* _TASK TO COMPLETE_
Quote the lines verbatim, from the first line of the items through the line containing "1098x416 pixels. coord(1036,147)", with both ends included.

-- START ROWS --

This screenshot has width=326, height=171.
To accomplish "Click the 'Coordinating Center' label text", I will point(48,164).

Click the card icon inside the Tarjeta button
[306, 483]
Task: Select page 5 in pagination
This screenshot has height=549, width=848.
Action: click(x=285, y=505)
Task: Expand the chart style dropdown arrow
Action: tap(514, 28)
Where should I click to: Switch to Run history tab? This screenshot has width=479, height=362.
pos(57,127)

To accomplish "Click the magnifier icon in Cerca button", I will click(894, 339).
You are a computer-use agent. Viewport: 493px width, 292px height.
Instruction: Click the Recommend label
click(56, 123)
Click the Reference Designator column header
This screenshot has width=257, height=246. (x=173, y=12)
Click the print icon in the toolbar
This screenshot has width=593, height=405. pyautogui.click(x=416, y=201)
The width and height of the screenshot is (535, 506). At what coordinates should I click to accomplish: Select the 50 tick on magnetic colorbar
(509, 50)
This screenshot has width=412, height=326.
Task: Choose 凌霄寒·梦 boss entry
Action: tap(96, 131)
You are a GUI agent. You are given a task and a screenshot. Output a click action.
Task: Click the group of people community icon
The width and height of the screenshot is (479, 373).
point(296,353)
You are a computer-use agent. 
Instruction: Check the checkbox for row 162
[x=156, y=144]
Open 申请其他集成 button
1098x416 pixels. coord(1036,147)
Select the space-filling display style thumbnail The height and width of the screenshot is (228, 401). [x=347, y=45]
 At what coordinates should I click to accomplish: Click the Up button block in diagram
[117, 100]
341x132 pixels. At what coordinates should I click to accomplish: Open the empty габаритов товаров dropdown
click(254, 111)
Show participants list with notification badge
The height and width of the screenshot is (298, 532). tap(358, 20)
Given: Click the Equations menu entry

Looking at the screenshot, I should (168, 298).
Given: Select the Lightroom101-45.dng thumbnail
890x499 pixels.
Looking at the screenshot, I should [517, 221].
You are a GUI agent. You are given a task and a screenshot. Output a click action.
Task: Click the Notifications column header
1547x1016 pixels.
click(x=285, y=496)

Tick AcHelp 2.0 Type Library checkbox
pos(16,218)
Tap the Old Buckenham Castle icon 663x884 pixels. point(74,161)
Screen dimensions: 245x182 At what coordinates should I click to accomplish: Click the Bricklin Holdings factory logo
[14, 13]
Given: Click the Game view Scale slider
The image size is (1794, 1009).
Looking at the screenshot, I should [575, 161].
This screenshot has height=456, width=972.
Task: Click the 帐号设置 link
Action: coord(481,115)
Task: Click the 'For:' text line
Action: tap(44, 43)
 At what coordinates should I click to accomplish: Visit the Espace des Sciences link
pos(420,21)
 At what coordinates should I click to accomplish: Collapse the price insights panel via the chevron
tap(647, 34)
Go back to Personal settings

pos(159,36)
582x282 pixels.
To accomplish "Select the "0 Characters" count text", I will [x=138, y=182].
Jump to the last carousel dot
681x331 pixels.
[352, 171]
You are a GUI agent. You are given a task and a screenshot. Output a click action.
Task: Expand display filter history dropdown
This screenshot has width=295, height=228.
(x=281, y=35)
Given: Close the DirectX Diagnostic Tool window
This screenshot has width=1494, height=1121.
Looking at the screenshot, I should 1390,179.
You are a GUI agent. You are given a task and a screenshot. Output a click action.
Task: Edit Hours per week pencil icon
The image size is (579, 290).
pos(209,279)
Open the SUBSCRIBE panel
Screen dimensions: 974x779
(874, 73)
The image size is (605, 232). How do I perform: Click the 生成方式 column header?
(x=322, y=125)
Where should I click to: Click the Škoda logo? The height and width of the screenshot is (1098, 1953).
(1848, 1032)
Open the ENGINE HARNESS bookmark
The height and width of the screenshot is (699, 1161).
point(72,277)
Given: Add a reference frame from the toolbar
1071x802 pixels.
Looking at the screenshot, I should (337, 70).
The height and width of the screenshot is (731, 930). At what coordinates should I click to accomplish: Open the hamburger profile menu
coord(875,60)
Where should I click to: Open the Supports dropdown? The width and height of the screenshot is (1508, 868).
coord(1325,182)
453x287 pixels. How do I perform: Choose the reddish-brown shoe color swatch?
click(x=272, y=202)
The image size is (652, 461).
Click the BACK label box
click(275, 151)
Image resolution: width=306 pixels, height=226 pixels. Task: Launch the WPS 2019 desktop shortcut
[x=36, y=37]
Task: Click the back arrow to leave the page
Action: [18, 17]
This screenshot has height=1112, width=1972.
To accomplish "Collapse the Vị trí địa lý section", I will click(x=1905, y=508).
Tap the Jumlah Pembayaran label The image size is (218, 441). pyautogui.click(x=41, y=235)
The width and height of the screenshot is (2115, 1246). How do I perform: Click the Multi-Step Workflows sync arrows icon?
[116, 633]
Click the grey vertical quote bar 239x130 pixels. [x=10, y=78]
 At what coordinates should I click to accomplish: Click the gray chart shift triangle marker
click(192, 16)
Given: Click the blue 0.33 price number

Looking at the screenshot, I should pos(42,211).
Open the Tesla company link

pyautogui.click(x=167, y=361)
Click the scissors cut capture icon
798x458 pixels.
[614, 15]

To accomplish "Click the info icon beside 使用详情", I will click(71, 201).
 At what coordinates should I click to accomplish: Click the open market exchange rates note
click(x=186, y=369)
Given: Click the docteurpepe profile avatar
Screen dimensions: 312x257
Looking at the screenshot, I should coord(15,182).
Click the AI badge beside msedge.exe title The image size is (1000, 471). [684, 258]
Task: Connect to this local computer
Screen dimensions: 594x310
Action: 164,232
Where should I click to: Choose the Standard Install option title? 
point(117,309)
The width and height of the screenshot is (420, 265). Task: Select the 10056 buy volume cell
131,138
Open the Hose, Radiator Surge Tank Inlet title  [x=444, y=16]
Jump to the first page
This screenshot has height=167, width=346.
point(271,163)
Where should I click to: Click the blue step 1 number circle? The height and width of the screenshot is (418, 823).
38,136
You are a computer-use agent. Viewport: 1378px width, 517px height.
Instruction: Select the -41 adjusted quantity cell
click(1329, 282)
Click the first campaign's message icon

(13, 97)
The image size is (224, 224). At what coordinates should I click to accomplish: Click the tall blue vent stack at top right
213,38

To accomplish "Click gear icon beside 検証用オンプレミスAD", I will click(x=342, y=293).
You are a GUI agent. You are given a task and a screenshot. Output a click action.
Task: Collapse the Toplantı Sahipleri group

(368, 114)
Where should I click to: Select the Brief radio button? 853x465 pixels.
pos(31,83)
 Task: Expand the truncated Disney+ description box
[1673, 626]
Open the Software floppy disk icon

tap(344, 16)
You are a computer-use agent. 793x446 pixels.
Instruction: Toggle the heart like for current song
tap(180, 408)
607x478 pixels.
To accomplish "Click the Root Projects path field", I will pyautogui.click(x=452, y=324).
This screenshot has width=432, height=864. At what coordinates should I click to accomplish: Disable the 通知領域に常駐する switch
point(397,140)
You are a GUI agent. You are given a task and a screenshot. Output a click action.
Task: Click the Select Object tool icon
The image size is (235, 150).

-- END ROWS --

* _RESULT FOR THIS EXERCISE_
This screenshot has width=326, height=171.
To accomplish "Click the 'Coordinating Center' label text", I will point(48,164).

Click the card icon inside the Tarjeta button
[306, 483]
Task: Select page 5 in pagination
This screenshot has height=549, width=848.
Action: click(x=285, y=505)
Task: Expand the chart style dropdown arrow
Action: tap(514, 28)
Where should I click to: Switch to Run history tab? This screenshot has width=479, height=362.
pos(57,127)

To accomplish "Click the magnifier icon in Cerca button", I will click(894, 339).
You are a computer-use agent. Viewport: 493px width, 292px height.
Instruction: Click the Recommend label
click(56, 123)
Click the Reference Designator column header
This screenshot has width=257, height=246. (x=173, y=12)
Click the print icon in the toolbar
This screenshot has width=593, height=405. pyautogui.click(x=416, y=201)
The width and height of the screenshot is (535, 506). At what coordinates should I click to accomplish: Select the 50 tick on magnetic colorbar
(509, 50)
This screenshot has width=412, height=326.
Task: Choose 凌霄寒·梦 boss entry
Action: tap(96, 131)
You are a GUI agent. You are given a task and a screenshot. Output a click action.
Task: Click the group of people community icon
The width and height of the screenshot is (479, 373).
point(296,353)
You are a computer-use agent. 
Instruction: Check the checkbox for row 162
[x=156, y=144]
Open 申请其他集成 button
1098x416 pixels. coord(1036,147)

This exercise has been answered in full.